By Julia Schemmer | June 25, 2016
In August, the city of Pomona will be filled with hundreds of University of California students for the annual UCSA Congress, now called Student Organizing Summit, made possible by the UC Student Association.
As delegation applications are released across the campuses during the summer, you may be wondering what UC SOS is and whether or not it is the conference for you. Check out the top five reasons why you should send in an application today!
- You will have the opportunity to meet new people from your campus. My first UCSA Congress was the summer before my freshman year of college, before I knew any students at my campus. Attending UC SOS was an incredible way to meet new people at UC Riverside, who I then collaborated with on projects, took classes with, and became close to during the rest of the year. Students come from all sorts of different organizations, are passionate about a multitude of causes, and provide diverse perspectives towards the UC experience. Congress is a great way to solidify your bonds with your fellow peers and create tangible action at the campus level.

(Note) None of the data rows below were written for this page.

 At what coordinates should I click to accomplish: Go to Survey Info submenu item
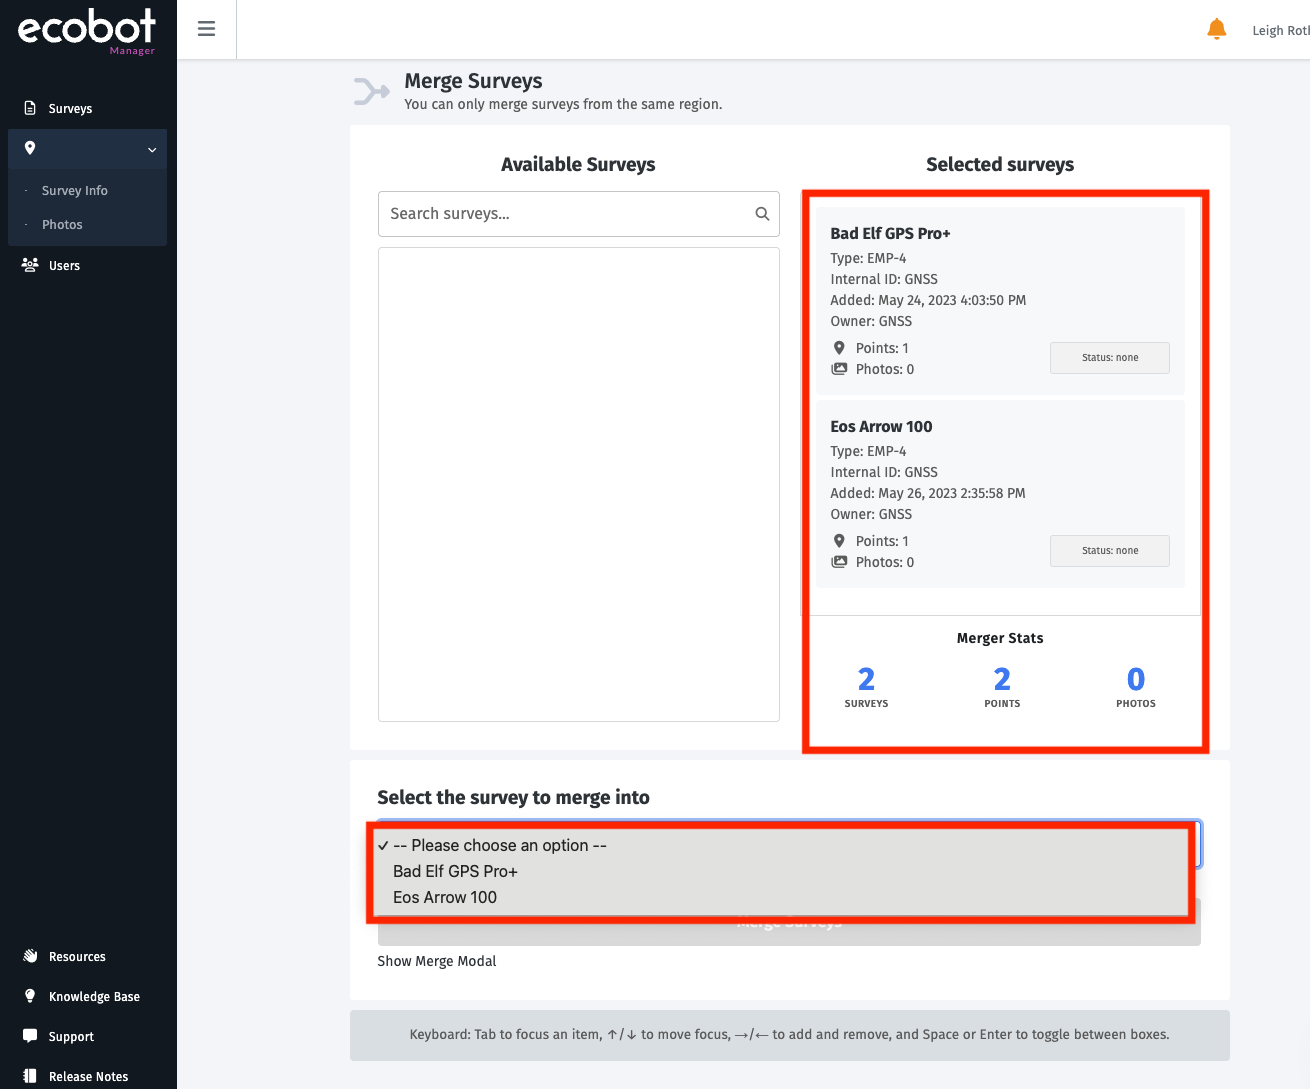click(75, 191)
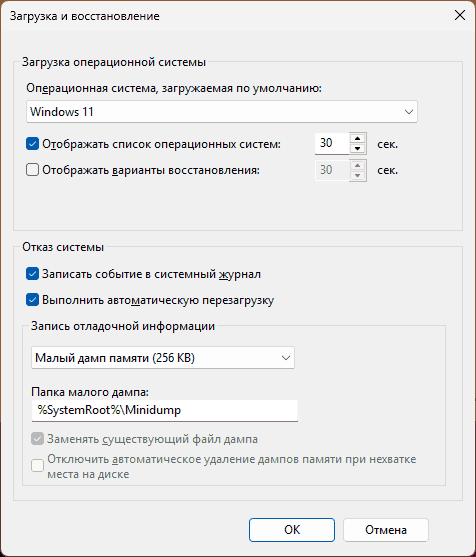476x557 pixels.
Task: Enable Отображать варианты восстановления checkbox
Action: pos(32,170)
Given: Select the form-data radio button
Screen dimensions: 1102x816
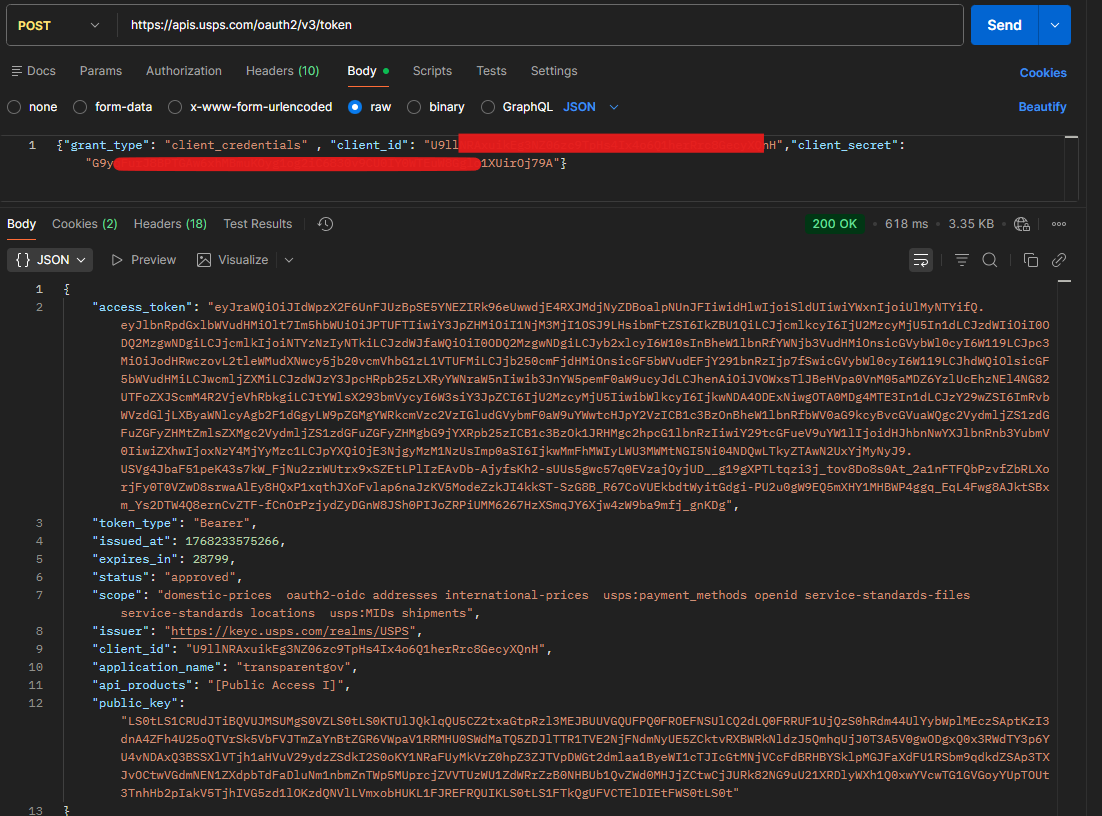Looking at the screenshot, I should (82, 107).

- You will have the opportunity to meet new people from across the UC system. Some of the best friends I have made have been through conferences such as UCSA Congress, regardless of the campus they attend.. As students, we ought to stick together and remain unified in an administrative system that thrives upon anything but. When we work together as a unified body to create change, our impact is amplified. Although we are from different campuses and studying different topics, we are all one University of California family, and Congress is a great way to become united with your UC brothers and sisters.

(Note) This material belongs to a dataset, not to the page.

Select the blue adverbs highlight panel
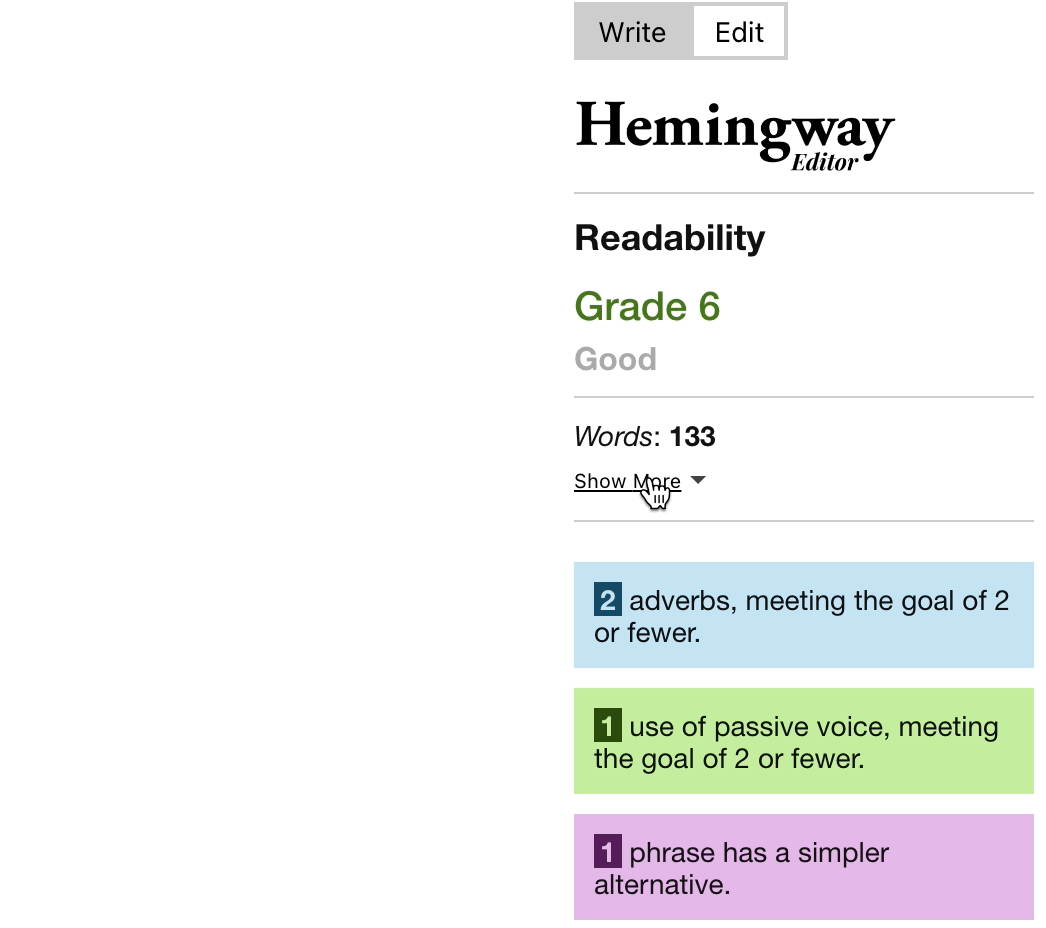 [803, 614]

- This is your chance to take action towards causes you care about. No conference would be complete without generating action or progress towards vital causes. During the 2015 UCSA Congress, participants phone-banked their elected officials on legislation that deals with the accessibility, affordability and quality of the University of California system. You will work directly with creating action plans towards developing campaigns for causes you can take back to your campus during the academic year. You can leave the conference feeling like you were able to make a difference towards the causes that matter.
- During the conference, you will learn about issues affecting undergraduate, graduate and professional University of California students. Since I went to Congress before entering college, I had no idea what issues were actually affecting UC students. It was a completely new world to me, having just come from my experiences as a high school student. During the conference, students have the opportunity to create campaigns based on issues affecting their educational experience at the UC. From food insecurity to mental health to voter registration, I came home to Riverside feeling equipped to tackle these issues with a newly informed perspective. Whether you have been in the UC system for one week or four years, it is always useful to become briefed on the issues affecting both undergraduate and graduate students.
- UC SOS is your chance to exercise your voice. During the conference, each delegation will vote on the next two-year campaign for the UC Students Association to focus their efforts towards. Last year, the campaign was #HowAreYou, a plan to rethink mental health services within the UC. You will work with people from all across the University of California to develop various issue-based campaigns, in which the winning campaign is voted on by all attendees of the conference. It could be anything this year, and we need people like you to vote and decide what the next campaign should be.
With all of these reasons and more, UC SOS is an incredible way to develop as a student, activist, and trailblazer. Don’t miss out on the chance to change the University of California with your narratives, experiences, and voices.
Julia Schemmer is a first-year Public Policy major at UC Riverside and Media Intern for the UC Students Association. Her goal is simple: to put the lit back in politics.